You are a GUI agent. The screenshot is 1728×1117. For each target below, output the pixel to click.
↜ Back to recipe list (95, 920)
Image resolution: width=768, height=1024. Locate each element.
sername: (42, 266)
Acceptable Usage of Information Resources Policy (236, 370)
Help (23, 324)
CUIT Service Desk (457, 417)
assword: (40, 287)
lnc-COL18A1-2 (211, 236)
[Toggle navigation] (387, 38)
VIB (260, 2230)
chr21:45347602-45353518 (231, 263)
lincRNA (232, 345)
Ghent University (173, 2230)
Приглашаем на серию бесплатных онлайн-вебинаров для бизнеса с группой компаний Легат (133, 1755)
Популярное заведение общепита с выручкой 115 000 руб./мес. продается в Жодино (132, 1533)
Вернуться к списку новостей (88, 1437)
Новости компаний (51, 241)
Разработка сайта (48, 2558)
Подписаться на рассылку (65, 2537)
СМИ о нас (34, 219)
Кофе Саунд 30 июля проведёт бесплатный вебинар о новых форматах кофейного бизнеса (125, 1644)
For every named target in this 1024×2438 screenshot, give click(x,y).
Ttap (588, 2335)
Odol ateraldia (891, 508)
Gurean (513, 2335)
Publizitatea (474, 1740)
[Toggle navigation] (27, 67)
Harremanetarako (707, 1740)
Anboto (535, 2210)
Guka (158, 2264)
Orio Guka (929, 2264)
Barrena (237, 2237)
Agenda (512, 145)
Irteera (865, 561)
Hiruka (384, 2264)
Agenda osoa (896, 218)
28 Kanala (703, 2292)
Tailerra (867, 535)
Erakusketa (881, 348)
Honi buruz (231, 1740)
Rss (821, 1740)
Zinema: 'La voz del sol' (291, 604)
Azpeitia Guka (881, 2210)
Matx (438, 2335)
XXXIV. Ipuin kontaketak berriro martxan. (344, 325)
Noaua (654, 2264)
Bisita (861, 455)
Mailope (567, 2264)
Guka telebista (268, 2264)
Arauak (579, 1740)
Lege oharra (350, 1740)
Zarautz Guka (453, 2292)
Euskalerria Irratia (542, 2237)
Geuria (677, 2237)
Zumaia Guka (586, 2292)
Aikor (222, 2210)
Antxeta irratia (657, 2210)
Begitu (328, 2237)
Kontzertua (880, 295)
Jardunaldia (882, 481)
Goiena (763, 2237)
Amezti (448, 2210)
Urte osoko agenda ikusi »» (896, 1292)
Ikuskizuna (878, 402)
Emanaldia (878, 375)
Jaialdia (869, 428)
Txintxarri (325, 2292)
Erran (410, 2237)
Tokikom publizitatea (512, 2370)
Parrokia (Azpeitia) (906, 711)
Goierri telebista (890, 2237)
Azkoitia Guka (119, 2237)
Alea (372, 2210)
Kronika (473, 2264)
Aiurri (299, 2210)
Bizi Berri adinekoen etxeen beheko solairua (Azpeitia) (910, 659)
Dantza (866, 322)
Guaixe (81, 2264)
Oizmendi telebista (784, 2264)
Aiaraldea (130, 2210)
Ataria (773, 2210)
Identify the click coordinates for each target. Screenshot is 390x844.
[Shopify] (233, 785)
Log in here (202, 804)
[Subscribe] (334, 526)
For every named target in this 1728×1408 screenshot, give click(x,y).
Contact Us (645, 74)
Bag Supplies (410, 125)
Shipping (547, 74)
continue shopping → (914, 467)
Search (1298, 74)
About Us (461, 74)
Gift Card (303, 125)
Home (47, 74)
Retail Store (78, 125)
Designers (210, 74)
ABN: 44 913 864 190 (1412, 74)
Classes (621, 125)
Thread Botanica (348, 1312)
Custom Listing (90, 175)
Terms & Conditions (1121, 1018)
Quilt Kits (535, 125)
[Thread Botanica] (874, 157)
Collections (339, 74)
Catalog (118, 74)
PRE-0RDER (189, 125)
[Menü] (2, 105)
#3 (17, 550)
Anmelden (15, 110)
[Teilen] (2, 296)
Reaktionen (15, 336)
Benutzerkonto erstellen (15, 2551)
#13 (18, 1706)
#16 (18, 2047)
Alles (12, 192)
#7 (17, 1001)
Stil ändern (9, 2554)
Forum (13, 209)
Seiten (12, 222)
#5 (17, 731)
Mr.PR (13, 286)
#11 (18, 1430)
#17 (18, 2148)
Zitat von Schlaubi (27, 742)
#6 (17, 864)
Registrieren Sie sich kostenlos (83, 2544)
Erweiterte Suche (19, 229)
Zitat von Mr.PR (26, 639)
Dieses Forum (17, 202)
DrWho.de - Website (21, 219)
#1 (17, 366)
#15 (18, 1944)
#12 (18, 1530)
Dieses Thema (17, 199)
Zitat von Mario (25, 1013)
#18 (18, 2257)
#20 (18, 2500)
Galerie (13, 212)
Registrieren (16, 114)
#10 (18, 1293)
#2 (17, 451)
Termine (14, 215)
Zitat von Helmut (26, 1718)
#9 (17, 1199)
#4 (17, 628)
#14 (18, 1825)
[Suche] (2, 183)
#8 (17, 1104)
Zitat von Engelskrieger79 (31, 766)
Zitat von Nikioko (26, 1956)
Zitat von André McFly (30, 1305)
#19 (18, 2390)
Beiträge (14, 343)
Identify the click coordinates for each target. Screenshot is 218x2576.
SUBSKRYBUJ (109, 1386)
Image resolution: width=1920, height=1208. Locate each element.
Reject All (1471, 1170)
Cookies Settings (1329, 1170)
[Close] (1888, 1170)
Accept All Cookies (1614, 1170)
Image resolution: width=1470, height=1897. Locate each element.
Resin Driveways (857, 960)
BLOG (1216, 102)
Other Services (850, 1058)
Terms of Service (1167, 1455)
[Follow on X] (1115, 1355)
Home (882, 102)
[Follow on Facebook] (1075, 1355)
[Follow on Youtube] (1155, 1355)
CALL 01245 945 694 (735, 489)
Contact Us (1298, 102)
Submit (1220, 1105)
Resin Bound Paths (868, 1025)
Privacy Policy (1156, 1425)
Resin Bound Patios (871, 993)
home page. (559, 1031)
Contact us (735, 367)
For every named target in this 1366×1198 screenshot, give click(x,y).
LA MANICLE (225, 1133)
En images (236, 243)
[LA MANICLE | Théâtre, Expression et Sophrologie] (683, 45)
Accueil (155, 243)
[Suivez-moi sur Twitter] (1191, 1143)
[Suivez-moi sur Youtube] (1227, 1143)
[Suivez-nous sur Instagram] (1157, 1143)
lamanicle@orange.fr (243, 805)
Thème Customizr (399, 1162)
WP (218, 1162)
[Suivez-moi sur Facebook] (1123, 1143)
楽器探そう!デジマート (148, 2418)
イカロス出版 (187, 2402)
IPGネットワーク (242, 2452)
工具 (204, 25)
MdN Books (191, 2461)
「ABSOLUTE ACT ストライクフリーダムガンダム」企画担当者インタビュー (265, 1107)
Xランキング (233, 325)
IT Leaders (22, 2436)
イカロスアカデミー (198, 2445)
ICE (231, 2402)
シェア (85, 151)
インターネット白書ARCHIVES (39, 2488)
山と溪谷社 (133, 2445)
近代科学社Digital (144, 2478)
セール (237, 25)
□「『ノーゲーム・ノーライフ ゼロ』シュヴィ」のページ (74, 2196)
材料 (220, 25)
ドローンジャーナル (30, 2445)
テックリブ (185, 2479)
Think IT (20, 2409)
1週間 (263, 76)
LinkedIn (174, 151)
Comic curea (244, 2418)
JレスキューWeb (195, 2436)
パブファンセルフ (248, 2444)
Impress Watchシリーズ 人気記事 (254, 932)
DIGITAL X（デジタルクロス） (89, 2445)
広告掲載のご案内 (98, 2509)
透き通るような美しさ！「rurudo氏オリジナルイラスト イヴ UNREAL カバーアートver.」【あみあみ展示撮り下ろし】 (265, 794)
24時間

====

Extract the complete listing verbatim.

You are a GUI agent. The screenshot is 1728×1117. For each target below, output the pixel to click.
↜ Back to recipe list (95, 920)
Image resolution: width=768, height=1024. Locate each element.
sername: (42, 266)
Acceptable Usage of Information Resources Policy (236, 370)
Help (23, 324)
CUIT Service Desk (457, 417)
assword: (40, 287)
lnc-COL18A1-2 (211, 236)
[Toggle navigation] (387, 38)
VIB (260, 2230)
chr21:45347602-45353518 (231, 263)
lincRNA (232, 345)
Ghent University (173, 2230)
Приглашаем на серию бесплатных онлайн-вебинаров для бизнеса с группой компаний Легат (133, 1755)
Популярное заведение общепита с выручкой 115 000 руб./мес. продается в Жодино (132, 1533)
Вернуться к списку новостей (88, 1437)
Новости компаний (51, 241)
Разработка сайта (48, 2558)
Подписаться на рассылку (65, 2537)
СМИ о нас (34, 219)
Кофе Саунд 30 июля проведёт бесплатный вебинар о новых форматах кофейного бизнеса (125, 1644)
For every named target in this 1024×2438 screenshot, give click(x,y).
Ttap (588, 2335)
Odol ateraldia (891, 508)
Gurean (513, 2335)
Publizitatea (474, 1740)
[Toggle navigation] (27, 67)
Harremanetarako (707, 1740)
Anboto (535, 2210)
Guka (158, 2264)
Orio Guka (929, 2264)
Barrena (237, 2237)
Agenda (512, 145)
Irteera (865, 561)
Hiruka (384, 2264)
Agenda osoa (896, 218)
28 Kanala (703, 2292)
Tailerra (867, 535)
Erakusketa (881, 348)
Honi buruz (231, 1740)
Rss (821, 1740)
Zinema: 'La voz del sol' (291, 604)
Azpeitia Guka (881, 2210)
Matx (438, 2335)
XXXIV. Ipuin kontaketak berriro martxan. (344, 325)
Noaua (654, 2264)
Bisita (861, 455)
Mailope (567, 2264)
Guka telebista (268, 2264)
Arauak (579, 1740)
Lege oharra (350, 1740)
Zarautz Guka (453, 2292)
Euskalerria Irratia (542, 2237)
Geuria (677, 2237)
Zumaia Guka (586, 2292)
Aikor (222, 2210)
Antxeta irratia (657, 2210)
Begitu (328, 2237)
Kontzertua (880, 295)
Jardunaldia (882, 481)
Goiena (763, 2237)
Amezti (448, 2210)
Urte osoko agenda ikusi »» (896, 1292)
Ikuskizuna (878, 402)
Emanaldia (878, 375)
Jaialdia (869, 428)
Txintxarri (325, 2292)
Erran (410, 2237)
Tokikom publizitatea (512, 2370)
Parrokia (Azpeitia) (906, 711)
Goierri telebista (890, 2237)
Azkoitia Guka (119, 2237)
Alea (372, 2210)
Kronika (473, 2264)
Aiurri (299, 2210)
Bizi Berri adinekoen etxeen beheko solairua (Azpeitia) (910, 659)
Dantza (866, 322)
Guaixe (81, 2264)
Oizmendi telebista (784, 2264)
Aiaraldea (130, 2210)
Ataria (773, 2210)
Identify the click coordinates for each target. Screenshot is 390x844.
[Shopify] (233, 785)
Log in here (202, 804)
[Subscribe] (334, 526)
For every named target in this 1728×1408 screenshot, give click(x,y).
Contact Us (645, 74)
Bag Supplies (410, 125)
Shipping (547, 74)
continue shopping → (914, 467)
Search (1298, 74)
About Us (461, 74)
Gift Card (303, 125)
Home (47, 74)
Retail Store (78, 125)
Designers (210, 74)
ABN: 44 913 864 190 (1412, 74)
Classes (621, 125)
Thread Botanica (348, 1312)
Custom Listing (90, 175)
Terms & Conditions (1121, 1018)
Quilt Kits (535, 125)
[Thread Botanica] (874, 157)
Collections (339, 74)
Catalog (118, 74)
PRE-0RDER (189, 125)
[Menü] (2, 105)
#3 (17, 550)
Anmelden (15, 110)
[Teilen] (2, 296)
Reaktionen (15, 336)
Benutzerkonto erstellen (15, 2551)
#13 (18, 1706)
#16 (18, 2047)
Alles (12, 192)
#7 (17, 1001)
Stil ändern (9, 2554)
Forum (13, 209)
Seiten (12, 222)
#5 (17, 731)
Mr.PR (13, 286)
#11 (18, 1430)
#17 (18, 2148)
Zitat von Schlaubi (27, 742)
#6 (17, 864)
Registrieren Sie sich kostenlos (83, 2544)
Erweiterte Suche (19, 229)
Zitat von Mr.PR (26, 639)
Dieses Forum (17, 202)
DrWho.de - Website (21, 219)
#1 (17, 366)
#15 (18, 1944)
#12 (18, 1530)
Dieses Thema (17, 199)
Zitat von Mario (25, 1013)
#18 (18, 2257)
#20 (18, 2500)
Galerie (13, 212)
Registrieren (16, 114)
#10 (18, 1293)
#2 (17, 451)
Termine (14, 215)
Zitat von Helmut (26, 1718)
#9 (17, 1199)
#4 (17, 628)
#14 (18, 1825)
[Suche] (2, 183)
#8 (17, 1104)
Zitat von Engelskrieger79 (31, 766)
Zitat von Nikioko (26, 1956)
Zitat von André McFly (30, 1305)
#19 (18, 2390)
Beiträge (14, 343)
Identify the click coordinates for each target. Screenshot is 218x2576.
SUBSKRYBUJ (109, 1386)
Image resolution: width=1920, height=1208. Locate each element.
Reject All (1471, 1170)
Cookies Settings (1329, 1170)
[Close] (1888, 1170)
Accept All Cookies (1614, 1170)
Image resolution: width=1470, height=1897. Locate each element.
Resin Driveways (857, 960)
BLOG (1216, 102)
Other Services (850, 1058)
Terms of Service (1167, 1455)
[Follow on X] (1115, 1355)
Home (882, 102)
[Follow on Facebook] (1075, 1355)
[Follow on Youtube] (1155, 1355)
CALL 01245 945 694 (735, 489)
Contact Us (1298, 102)
Submit (1220, 1105)
Resin Bound Paths (868, 1025)
Privacy Policy (1156, 1425)
Resin Bound Patios (871, 993)
home page. (559, 1031)
Contact us (735, 367)
For every named target in this 1366×1198 screenshot, give click(x,y).
LA MANICLE (225, 1133)
En images (236, 243)
[LA MANICLE | Théâtre, Expression et Sophrologie] (683, 45)
Accueil (155, 243)
[Suivez-moi sur Twitter] (1191, 1143)
[Suivez-moi sur Youtube] (1227, 1143)
[Suivez-nous sur Instagram] (1157, 1143)
lamanicle@orange.fr (243, 805)
Thème Customizr (399, 1162)
WP (218, 1162)
[Suivez-moi sur Facebook] (1123, 1143)
楽器探そう!デジマート (148, 2418)
イカロス出版 (187, 2402)
IPGネットワーク (242, 2452)
工具 (204, 25)
MdN Books (191, 2461)
「ABSOLUTE ACT ストライクフリーダムガンダム」企画担当者インタビュー (265, 1107)
Xランキング (233, 325)
IT Leaders (22, 2436)
イカロスアカデミー (198, 2445)
ICE (231, 2402)
シェア (85, 151)
インターネット白書ARCHIVES (39, 2488)
山と溪谷社 (133, 2445)
近代科学社Digital (144, 2478)
セール (237, 25)
□「『ノーゲーム・ノーライフ ゼロ』シュヴィ」のページ (74, 2196)
材料 (220, 25)
ドローンジャーナル (30, 2445)
テックリブ (185, 2479)
Think IT (20, 2409)
1週間 (263, 76)
LinkedIn (174, 151)
Comic curea (244, 2418)
JレスキューWeb (195, 2436)
パブファンセルフ (248, 2444)
Impress Watchシリーズ 人気記事 (254, 932)
DIGITAL X（デジタルクロス） (89, 2445)
広告掲載のご案内 (98, 2509)
透き通るような美しさ！「rurudo氏オリジナルイラスト イヴ UNREAL カバーアートver.」【あみあみ展示撮り下ろし】 (265, 794)
24時間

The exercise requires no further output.